■ Description of the task
Repeat the listing that follows exactly, please.

■ Dataset
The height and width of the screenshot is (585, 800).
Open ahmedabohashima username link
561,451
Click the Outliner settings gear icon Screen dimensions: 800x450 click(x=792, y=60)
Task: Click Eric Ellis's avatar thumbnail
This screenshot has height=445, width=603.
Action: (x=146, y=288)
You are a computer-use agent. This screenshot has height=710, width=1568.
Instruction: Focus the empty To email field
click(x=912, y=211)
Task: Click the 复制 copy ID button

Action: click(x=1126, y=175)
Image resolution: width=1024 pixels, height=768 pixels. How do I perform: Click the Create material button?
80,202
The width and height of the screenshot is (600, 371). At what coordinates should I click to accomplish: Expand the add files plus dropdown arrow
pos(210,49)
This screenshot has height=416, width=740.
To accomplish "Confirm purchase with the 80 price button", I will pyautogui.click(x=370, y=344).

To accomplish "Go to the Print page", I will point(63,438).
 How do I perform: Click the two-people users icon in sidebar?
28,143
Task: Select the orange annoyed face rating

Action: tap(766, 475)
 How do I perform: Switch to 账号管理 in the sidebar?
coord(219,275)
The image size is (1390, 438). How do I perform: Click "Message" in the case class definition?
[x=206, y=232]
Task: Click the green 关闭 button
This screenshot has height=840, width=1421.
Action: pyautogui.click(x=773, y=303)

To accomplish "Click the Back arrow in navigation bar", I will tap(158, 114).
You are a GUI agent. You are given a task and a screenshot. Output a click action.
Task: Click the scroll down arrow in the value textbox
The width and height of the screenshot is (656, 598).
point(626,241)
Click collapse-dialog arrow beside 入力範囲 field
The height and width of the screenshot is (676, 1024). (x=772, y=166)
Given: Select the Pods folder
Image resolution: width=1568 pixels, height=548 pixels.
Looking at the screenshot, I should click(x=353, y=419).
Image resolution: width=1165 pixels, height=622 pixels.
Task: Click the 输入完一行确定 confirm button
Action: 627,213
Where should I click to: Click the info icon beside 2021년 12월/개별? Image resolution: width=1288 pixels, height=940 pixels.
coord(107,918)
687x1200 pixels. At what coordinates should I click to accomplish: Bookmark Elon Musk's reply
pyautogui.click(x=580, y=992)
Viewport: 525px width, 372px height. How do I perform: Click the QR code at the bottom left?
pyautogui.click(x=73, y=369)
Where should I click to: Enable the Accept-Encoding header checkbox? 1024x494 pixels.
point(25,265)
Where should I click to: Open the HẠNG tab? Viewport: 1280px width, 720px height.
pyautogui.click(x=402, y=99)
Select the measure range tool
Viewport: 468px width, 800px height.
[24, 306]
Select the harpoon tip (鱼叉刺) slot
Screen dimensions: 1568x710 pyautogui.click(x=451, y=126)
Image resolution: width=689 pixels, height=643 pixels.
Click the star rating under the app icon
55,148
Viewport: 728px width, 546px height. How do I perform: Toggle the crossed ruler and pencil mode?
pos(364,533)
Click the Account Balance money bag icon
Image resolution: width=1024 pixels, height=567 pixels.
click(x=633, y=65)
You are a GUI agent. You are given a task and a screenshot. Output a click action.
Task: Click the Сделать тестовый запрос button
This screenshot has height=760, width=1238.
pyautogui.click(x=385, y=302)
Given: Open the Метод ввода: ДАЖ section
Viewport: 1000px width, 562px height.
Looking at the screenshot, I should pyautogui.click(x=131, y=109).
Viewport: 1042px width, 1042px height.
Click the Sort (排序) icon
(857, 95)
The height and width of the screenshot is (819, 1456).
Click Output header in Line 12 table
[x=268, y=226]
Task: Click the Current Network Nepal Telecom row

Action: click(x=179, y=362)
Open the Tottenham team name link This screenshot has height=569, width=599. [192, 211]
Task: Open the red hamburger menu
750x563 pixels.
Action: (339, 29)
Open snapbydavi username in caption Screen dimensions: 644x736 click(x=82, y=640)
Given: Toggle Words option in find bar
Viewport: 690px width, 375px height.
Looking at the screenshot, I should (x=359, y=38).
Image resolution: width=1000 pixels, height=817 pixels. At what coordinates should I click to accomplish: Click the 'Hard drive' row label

■ Output for this task
The height and width of the screenshot is (585, 800).
Open ahmedabohashima username link
561,451
Click the Outliner settings gear icon Screen dimensions: 800x450 click(x=792, y=60)
Task: Click Eric Ellis's avatar thumbnail
This screenshot has height=445, width=603.
Action: (x=146, y=288)
You are a computer-use agent. This screenshot has height=710, width=1568.
Instruction: Focus the empty To email field
click(x=912, y=211)
Task: Click the 复制 copy ID button

Action: click(x=1126, y=175)
Image resolution: width=1024 pixels, height=768 pixels. How do I perform: Click the Create material button?
80,202
The width and height of the screenshot is (600, 371). At what coordinates should I click to accomplish: Expand the add files plus dropdown arrow
pos(210,49)
This screenshot has height=416, width=740.
To accomplish "Confirm purchase with the 80 price button", I will pyautogui.click(x=370, y=344).

To accomplish "Go to the Print page", I will point(63,438).
 How do I perform: Click the two-people users icon in sidebar?
28,143
Task: Select the orange annoyed face rating

Action: tap(766, 475)
 How do I perform: Switch to 账号管理 in the sidebar?
coord(219,275)
The image size is (1390, 438). How do I perform: Click "Message" in the case class definition?
[x=206, y=232]
Task: Click the green 关闭 button
This screenshot has height=840, width=1421.
Action: pyautogui.click(x=773, y=303)

To accomplish "Click the Back arrow in navigation bar", I will tap(158, 114).
You are a GUI agent. You are given a task and a screenshot. Output a click action.
Task: Click the scroll down arrow in the value textbox
The width and height of the screenshot is (656, 598).
point(626,241)
Click collapse-dialog arrow beside 入力範囲 field
The height and width of the screenshot is (676, 1024). (x=772, y=166)
Given: Select the Pods folder
Image resolution: width=1568 pixels, height=548 pixels.
Looking at the screenshot, I should click(x=353, y=419).
Image resolution: width=1165 pixels, height=622 pixels.
Task: Click the 输入完一行确定 confirm button
Action: 627,213
Where should I click to: Click the info icon beside 2021년 12월/개별? Image resolution: width=1288 pixels, height=940 pixels.
coord(107,918)
687x1200 pixels. At what coordinates should I click to accomplish: Bookmark Elon Musk's reply
pyautogui.click(x=580, y=992)
Viewport: 525px width, 372px height. How do I perform: Click the QR code at the bottom left?
pyautogui.click(x=73, y=369)
Where should I click to: Enable the Accept-Encoding header checkbox? 1024x494 pixels.
point(25,265)
Where should I click to: Open the HẠNG tab? Viewport: 1280px width, 720px height.
pyautogui.click(x=402, y=99)
Select the measure range tool
Viewport: 468px width, 800px height.
[24, 306]
Select the harpoon tip (鱼叉刺) slot
Screen dimensions: 1568x710 pyautogui.click(x=451, y=126)
Image resolution: width=689 pixels, height=643 pixels.
Click the star rating under the app icon
55,148
Viewport: 728px width, 546px height. How do I perform: Toggle the crossed ruler and pencil mode?
pos(364,533)
Click the Account Balance money bag icon
Image resolution: width=1024 pixels, height=567 pixels.
click(x=633, y=65)
You are a GUI agent. You are given a task and a screenshot. Output a click action.
Task: Click the Сделать тестовый запрос button
This screenshot has height=760, width=1238.
pyautogui.click(x=385, y=302)
Given: Open the Метод ввода: ДАЖ section
Viewport: 1000px width, 562px height.
Looking at the screenshot, I should pyautogui.click(x=131, y=109).
Viewport: 1042px width, 1042px height.
Click the Sort (排序) icon
(857, 95)
The height and width of the screenshot is (819, 1456).
Click Output header in Line 12 table
[x=268, y=226]
Task: Click the Current Network Nepal Telecom row

Action: click(x=179, y=362)
Open the Tottenham team name link This screenshot has height=569, width=599. [192, 211]
Task: Open the red hamburger menu
750x563 pixels.
Action: (339, 29)
Open snapbydavi username in caption Screen dimensions: 644x736 click(x=82, y=640)
Given: Toggle Words option in find bar
Viewport: 690px width, 375px height.
Looking at the screenshot, I should (x=359, y=38).
Image resolution: width=1000 pixels, height=817 pixels. At what coordinates should I click to accomplish: Click the 'Hard drive' row label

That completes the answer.